Mereka berpisah setelah bersalaman.
Tidak ada janji untuk bertemu lagi. Namun hari-hari
berikutnya Den Uyl dan Sabarudin sering bertemu di terminal bus Bussum.
Percakapan pun berkembang membicarakan pelbagai hal yang menarik perhatian
masing-masing. Mereka saling menceritakan pekerjaan masing-masing. Den Uyl
ternyata seorang buruh di sebuah pabrik pengolahan sampah. Ia mengeluh karena
upah buruh di pabriknya masih terhitung rendah dibandingkan dengan
pabrik-pabrik lain.
“Bukankah gaji
pekerja di Belanda termasuk baik?” tanya Sabarudin.
“Sebagian ya. Sebagian lagi tidak. Masih ada kesenjangan.
Inilah yang sedang kami perjuangkan..”
“Maksud meneer?”
“Perjuangan secara politik di parlemen. Kami harus punya
banyak kursi di parlemen, sehingga perjuangan buruh mendapat kemenangan.” Den
Uyl berhenti bicara. Ia menatap wajah
Sabarudin.
“Dukunglah kami.” Suara Den Uyl terdengar serius. Sabarudin
belum mengerti.
“Pilihlah Nederlands Communis Partij –NCP- dalam pemilu
mendatang.” Sabarudin terkejut. Den Uyl ternyata seorang komunis. NCP cuma
punya seorang wakil di Parlemen. Sekali pun minoritas, ia sangat yakin
partainya suatu ketika akan menang. Ia juga tidak ragu-ragu mengajak orang yang
baru dikenalnya ikut memilih NCP. Sabarudin menggeleng-geleng.

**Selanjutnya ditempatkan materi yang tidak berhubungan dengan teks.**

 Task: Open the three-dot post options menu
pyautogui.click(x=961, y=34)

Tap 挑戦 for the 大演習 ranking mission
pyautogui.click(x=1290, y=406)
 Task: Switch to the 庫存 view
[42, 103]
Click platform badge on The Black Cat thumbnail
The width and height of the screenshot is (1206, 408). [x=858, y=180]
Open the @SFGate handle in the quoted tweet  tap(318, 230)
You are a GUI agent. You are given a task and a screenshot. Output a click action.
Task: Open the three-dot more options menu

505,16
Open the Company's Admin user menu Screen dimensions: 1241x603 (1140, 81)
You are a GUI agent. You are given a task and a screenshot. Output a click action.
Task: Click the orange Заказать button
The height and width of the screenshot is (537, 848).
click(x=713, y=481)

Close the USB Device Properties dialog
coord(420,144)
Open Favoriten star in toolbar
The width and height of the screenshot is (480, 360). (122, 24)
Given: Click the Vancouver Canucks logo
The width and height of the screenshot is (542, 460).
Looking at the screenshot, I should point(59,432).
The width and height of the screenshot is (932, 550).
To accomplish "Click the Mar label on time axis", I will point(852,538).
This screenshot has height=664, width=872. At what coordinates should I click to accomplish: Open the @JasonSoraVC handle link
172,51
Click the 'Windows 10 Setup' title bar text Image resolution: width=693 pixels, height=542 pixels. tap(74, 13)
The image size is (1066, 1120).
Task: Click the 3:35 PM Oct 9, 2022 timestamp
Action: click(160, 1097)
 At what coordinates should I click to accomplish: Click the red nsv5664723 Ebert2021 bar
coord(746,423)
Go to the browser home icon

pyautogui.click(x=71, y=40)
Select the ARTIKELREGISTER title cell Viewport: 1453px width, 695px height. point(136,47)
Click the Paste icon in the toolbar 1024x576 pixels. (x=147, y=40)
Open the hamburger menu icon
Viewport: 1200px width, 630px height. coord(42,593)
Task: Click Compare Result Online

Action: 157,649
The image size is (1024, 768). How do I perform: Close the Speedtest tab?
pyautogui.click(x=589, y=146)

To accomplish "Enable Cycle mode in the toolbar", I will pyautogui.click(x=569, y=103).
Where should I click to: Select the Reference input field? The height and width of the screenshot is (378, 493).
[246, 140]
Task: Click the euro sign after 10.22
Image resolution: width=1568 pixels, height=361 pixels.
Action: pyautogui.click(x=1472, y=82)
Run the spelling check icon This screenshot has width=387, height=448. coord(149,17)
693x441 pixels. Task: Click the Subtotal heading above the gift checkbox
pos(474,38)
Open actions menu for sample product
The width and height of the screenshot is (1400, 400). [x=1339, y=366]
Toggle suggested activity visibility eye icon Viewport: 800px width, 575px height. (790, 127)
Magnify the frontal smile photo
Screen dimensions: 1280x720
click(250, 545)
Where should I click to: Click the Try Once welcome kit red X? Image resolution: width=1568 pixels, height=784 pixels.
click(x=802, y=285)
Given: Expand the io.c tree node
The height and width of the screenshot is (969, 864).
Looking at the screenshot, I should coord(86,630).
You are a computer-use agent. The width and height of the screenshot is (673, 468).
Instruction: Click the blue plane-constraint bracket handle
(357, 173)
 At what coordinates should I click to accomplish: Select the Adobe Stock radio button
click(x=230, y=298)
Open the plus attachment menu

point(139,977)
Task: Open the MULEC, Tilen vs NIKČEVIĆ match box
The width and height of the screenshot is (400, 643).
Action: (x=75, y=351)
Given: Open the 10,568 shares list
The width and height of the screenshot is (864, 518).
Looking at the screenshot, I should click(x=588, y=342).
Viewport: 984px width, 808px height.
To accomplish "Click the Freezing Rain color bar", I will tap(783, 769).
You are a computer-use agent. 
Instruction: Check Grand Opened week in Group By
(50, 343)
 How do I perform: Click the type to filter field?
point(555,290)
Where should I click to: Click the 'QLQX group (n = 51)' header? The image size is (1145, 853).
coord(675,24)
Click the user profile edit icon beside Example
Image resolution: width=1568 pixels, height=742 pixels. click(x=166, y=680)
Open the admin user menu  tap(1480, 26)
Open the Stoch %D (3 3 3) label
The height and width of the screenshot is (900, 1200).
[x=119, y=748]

“Tidak mungkin meneer. Saya bukan warganegara Belanda…”
“Ambil saja kewarganegaraan Belanda.” Suaranya terdengar
enteng. Ia tidak tahu apa yang terlintas dalam fikiran Sabarudin. Tampaknya ia
yakin betul perjuangan buruh pantas didukung oleh semua orang, Belanda atau
bukan. Sabarudin terdiam sambil memikirkan apa yang harus diucapkannya.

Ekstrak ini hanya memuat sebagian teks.